Prescription Information Modernization Act of 2025
The Prescription Information Modernization Act of 2025 would shift FDA-approved prescribing information (labeling) for drugs, including biological products, to be provided primarily via electronic means. Manufacturers would still be required to offer the option for paper labeling, and to supply paper copies on request at no additional cost. The bill directs the FDA to issue final regulations within a year to implement this change and to guide how health professionals can obtain paper copies directly from manufacturers or distributors. It also requires a public workshop within two years to discuss ongoing improvements to the format, accessibility, and usability of prescribing information. The new digital labeling would apply to drugs introduced or delivered for interstate commerce after the later of two years from enactment or the final regulatory effective date.
Key Points
- 1Requires prescribing information for drugs (including biological products) to be provided primarily by electronic means, with an opt-out option to receive paper labeling on request.
- 2Paper labeling must be supplied promptly and at no extra cost after a patient or provider requests it.

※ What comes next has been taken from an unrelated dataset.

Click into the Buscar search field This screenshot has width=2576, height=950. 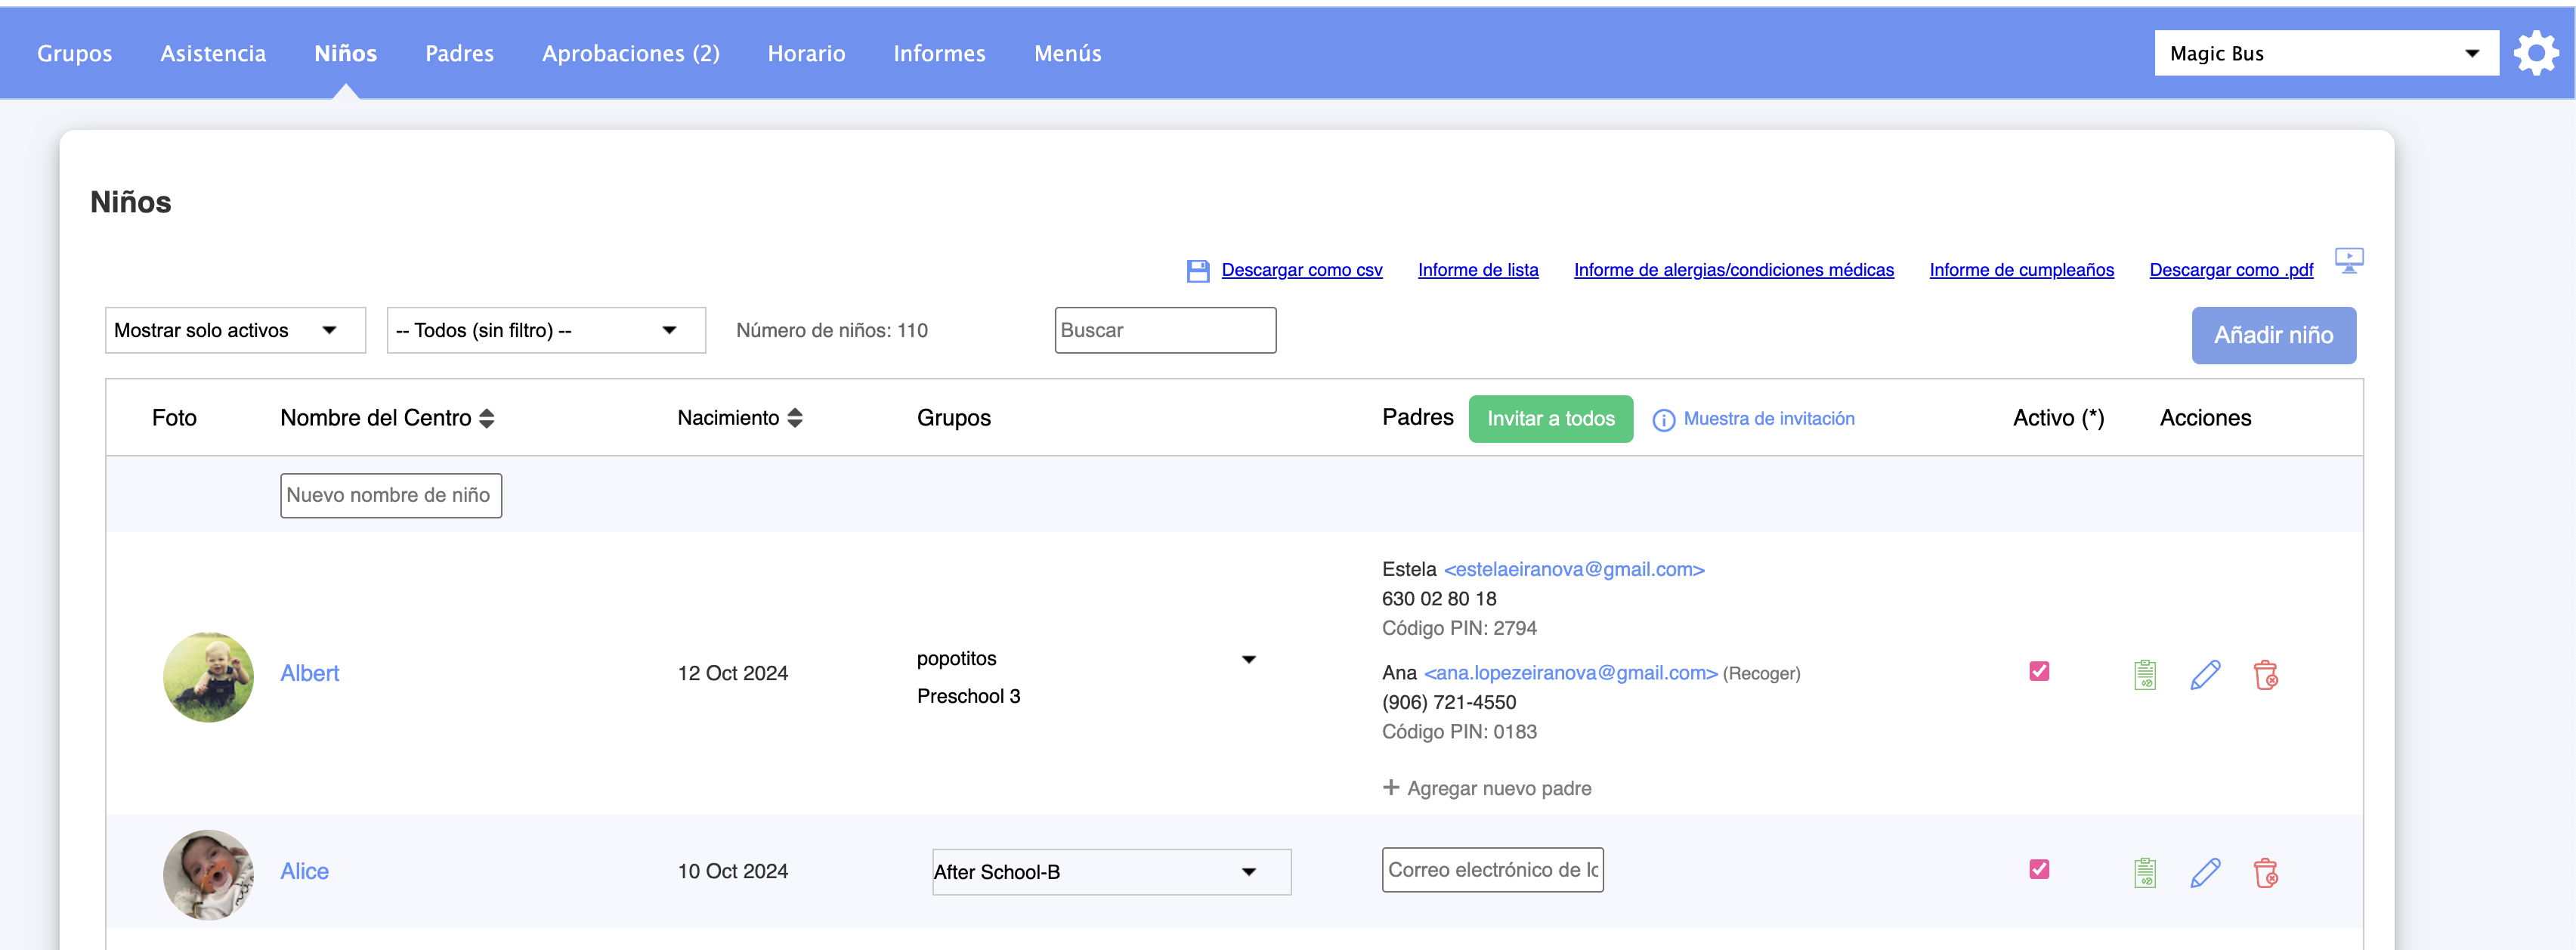coord(1164,330)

- 3The Secretary of Health and Human Services must issue final regulations within one year to implement the amendment and provide instructions for obtaining paper copies.
- 4The regulations must be designed to minimize adverse economic impacts on prescribers and dispensers.
- 5A public workshop with stakeholders must be held within two years to discuss optimization of format, accessibility, and usability of prescribing information.
- 6Application is to drugs as defined in the FD&C Act (and includes biological products) and applies to drugs introduced or delivered into interstate commerce after the specified effective date.